NORMA JEANE BAKER OF TROY

29
Apr/19
(photo by Stephanie Berger)

Ben Whishaw and Renée Fleming star in Norma Jeane Baker of Troy at the Shed (photo by Stephanie Berger)

The Shed
The Griffin Theater in the Bloomberg Building
545 West 30th St. at Eleventh Ave.
Tuesday – Sunday through May 14, $49-$172
646-455-3494
theshed.org

An alarming number of walkouts were noted during previews of Norma Jeane Baker of Troy, the inaugural production at the Shed, the sprawling new arts center at Hudson Yards, even though the show runs a mere ninety minutes and boasts the all-star duo of actor Ben Whishaw (His Dark Materials, The Crucible) and opera legend Renée Fleming (Carousel, Living on Love). When I saw it last week, only one couple got up and left, about halfway through; however, there was an embarrassing amount of empty seats in the Griffin Theater, which can hold five hundred. Norma Jeane Baker of Troy is an incomprehensible experimental melologue, combining spoken dialogue by Anne Carson with vocal and instrumental music by Paul Clark. It’s an anachronistic mash-up of Euripides’s 412 BCE play Helen with the tabloid-style tale of Marilyn Monroe, equating the two sex symbols as tragic heroines of different kinds of wars initiated by men. (Monroe was born Norma Jeane Mortenson in 1926 but often used the last name of her mother’s second husband, John Newton Baker.)

(photo by Stephanie Berger)

Renée Fleming and Ben Whishaw share an intimate moment in incomprehensible mash-up at the new Griffin Theater (photo by Stephanie Berger)

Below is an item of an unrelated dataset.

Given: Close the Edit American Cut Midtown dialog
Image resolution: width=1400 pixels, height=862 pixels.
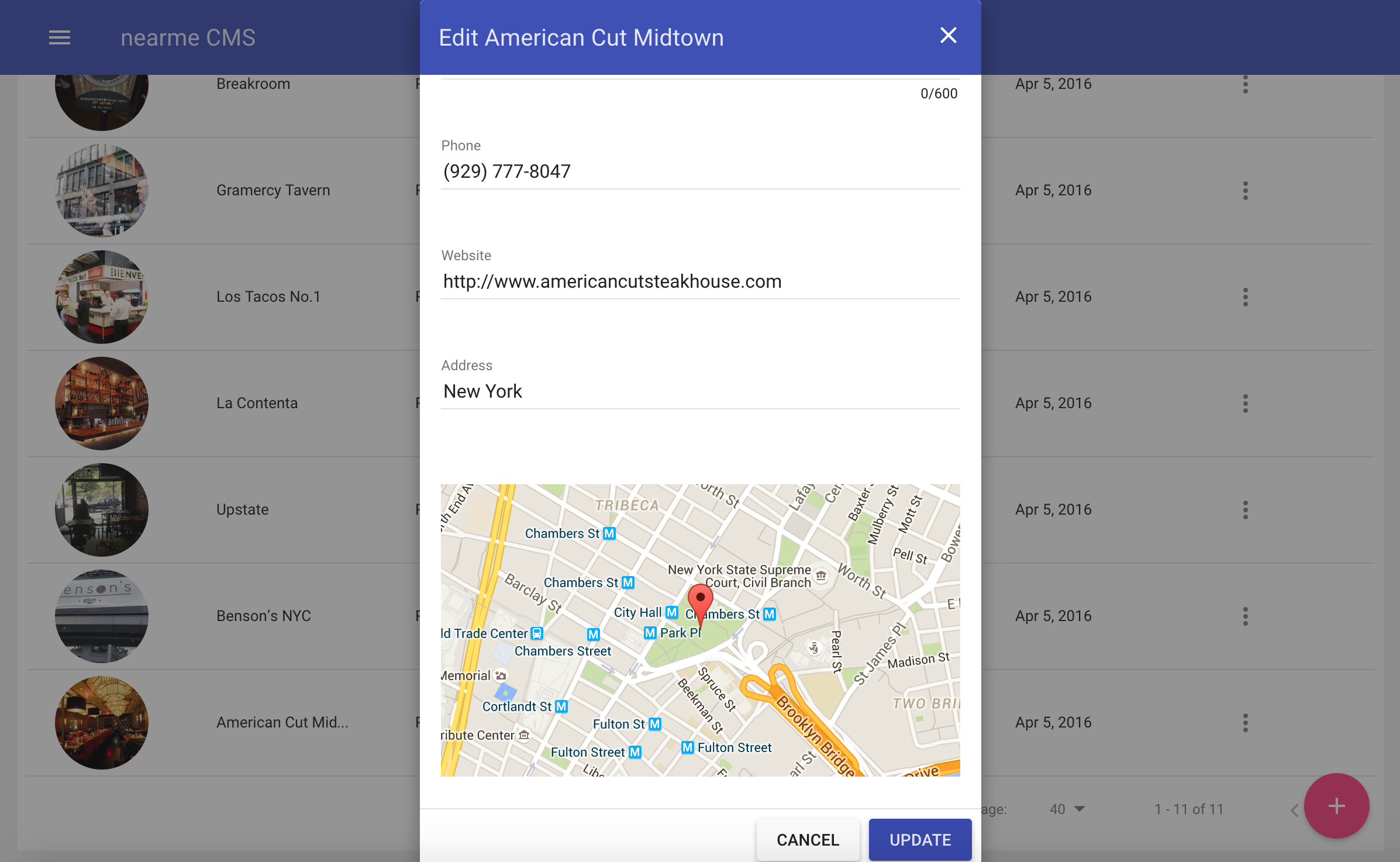Looking at the screenshot, I should (x=948, y=35).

It’s New Year’s Eve, 1963, and while everyone else in New York City is partying, an unidentified man (Whishaw) and woman (Fleming) are sitting at a small desk in a dark, noirish office with large windows in the back. (The too-long set is by Alex Eales.) While he dictates what appears to be a screenplay, alternating with narrated “History of War” tapes, she dutifully types into her stenography machine, occasionally repeating a phrase out loud in song. (It was sometime difficult to tell if Fleming was singing live or some of her sung dialogue was prerecorded; the sound design is by Donato Wharton.) He is a straightforward, persnickety fellow, declaring every bit of punctuation and line break. His story involves Helen and Marilyn as well as Truman Capote, Homer, Pearl Bailey, Menelaus, Fritz Lang, Hermione, and “Arthur, king of Sparta and New York,” most likely a reference to Arthur Miller, the native Manhattanite who was married to Monroe from 1956 to 1961.

He sometimes adds a newspaper article or other piece of paper to an easel like detectives do when tracking down criminal masterminds. However, very little of it makes any sense. Carson (The Mile-Long Opera, Autobiography of Red) is an award-winning Canadian poet and essayist and teacher of ancient Greek whose translations of Aeschylus, Sophocles, and Euripides have been performed by Classic Stage Company, but Norma Jeane Baker of Troy is impenetrable. (Dare I say it was Greek to me?) It feels as if she and director Katie Mitchell, a veteran of the Royal Shakespeare Company and the National Theatre known for her adventurous, controversial productions (The Waves, The Seagull), are trying to confuse and, well, bore the audience. In that regard, they are thoroughly successful.